[Given exercise]:
Which lines of the material below contain the word "height"? Copy each of those lines in full.

>>>

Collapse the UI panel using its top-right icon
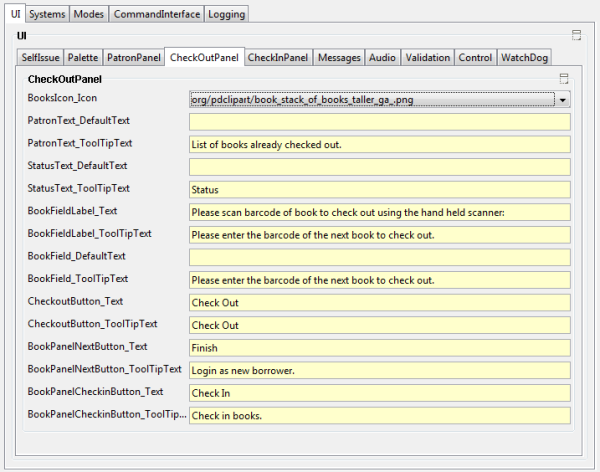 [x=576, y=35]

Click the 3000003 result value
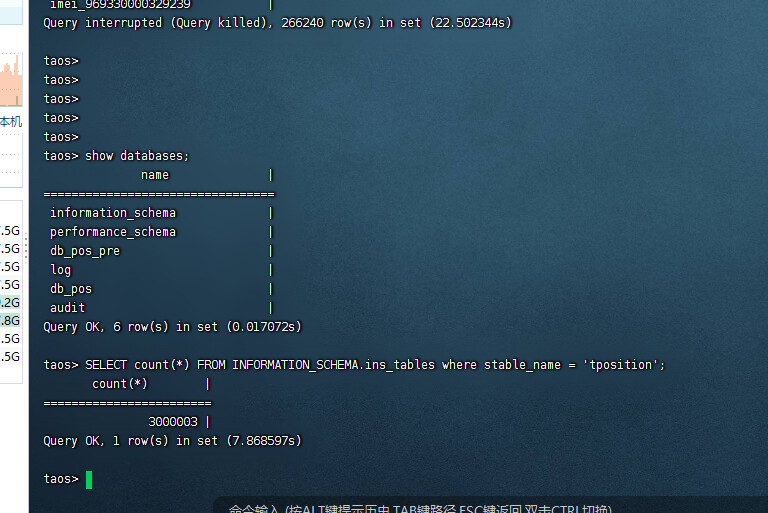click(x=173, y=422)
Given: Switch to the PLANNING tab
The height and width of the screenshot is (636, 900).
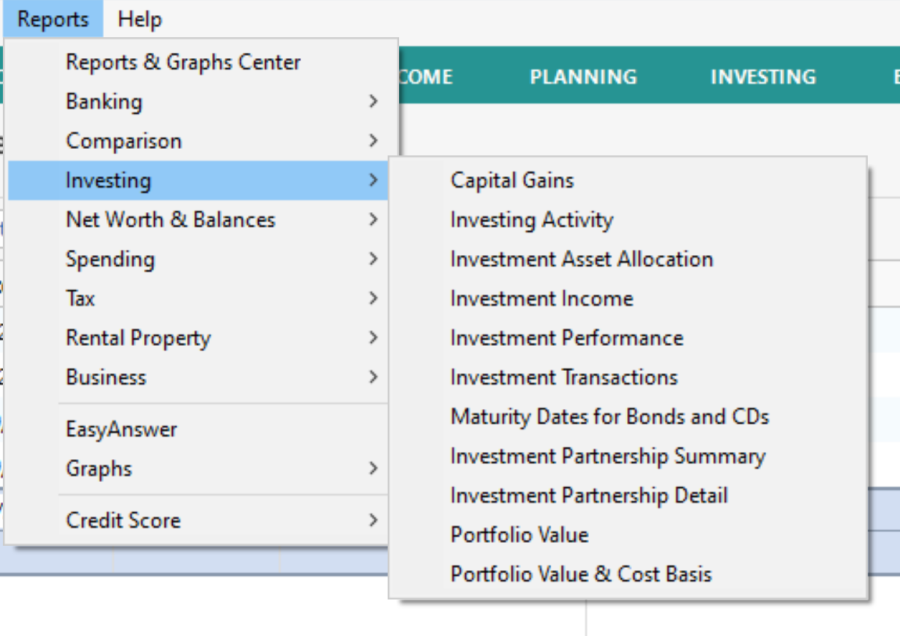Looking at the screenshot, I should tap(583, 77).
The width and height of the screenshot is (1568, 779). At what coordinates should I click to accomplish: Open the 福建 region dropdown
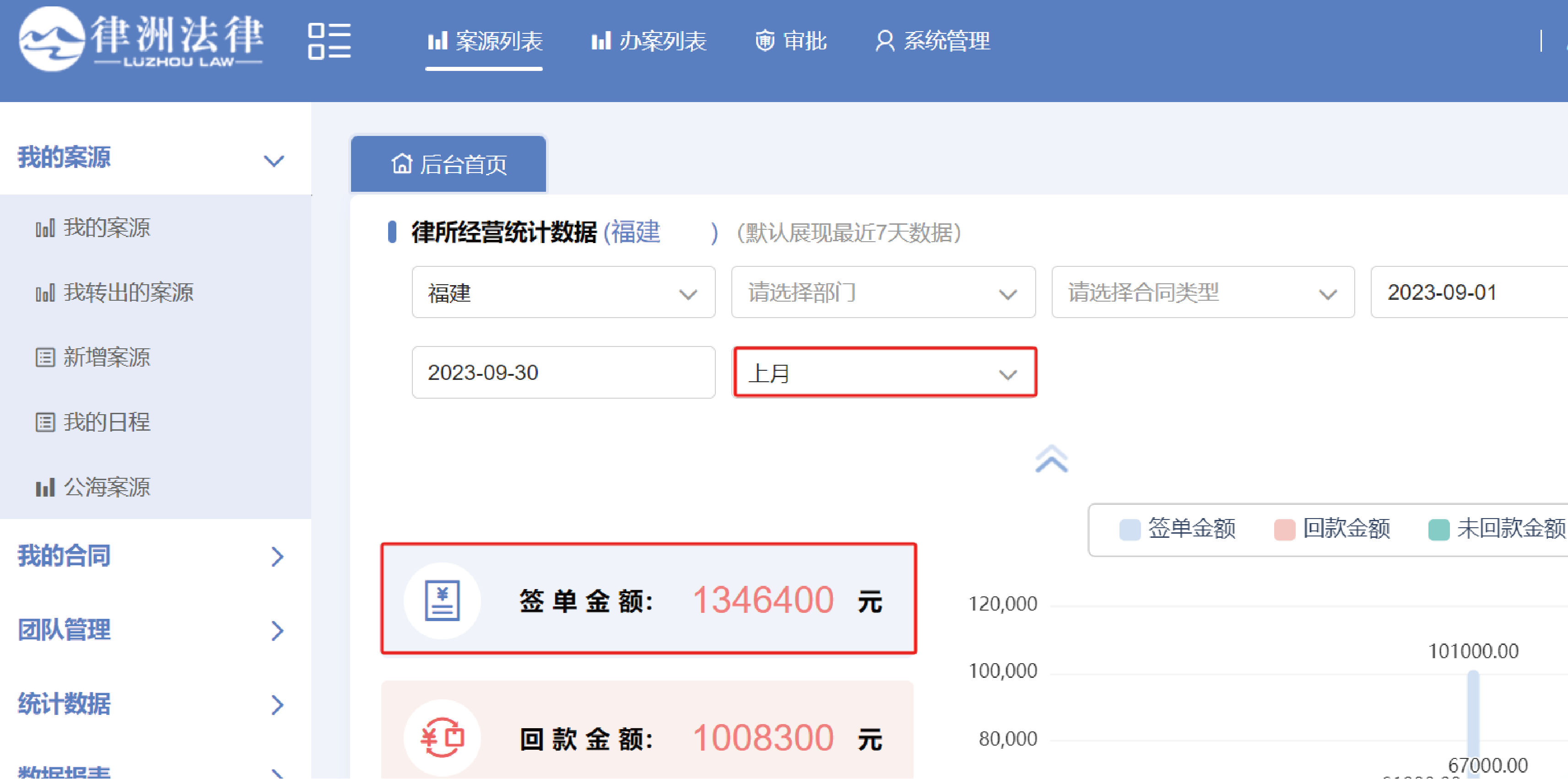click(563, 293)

<<<

[Final result]:
The height and width of the screenshot is (636, 900).
The width and height of the screenshot is (1568, 779). At what coordinates should I click to accomplish: Open the 福建 region dropdown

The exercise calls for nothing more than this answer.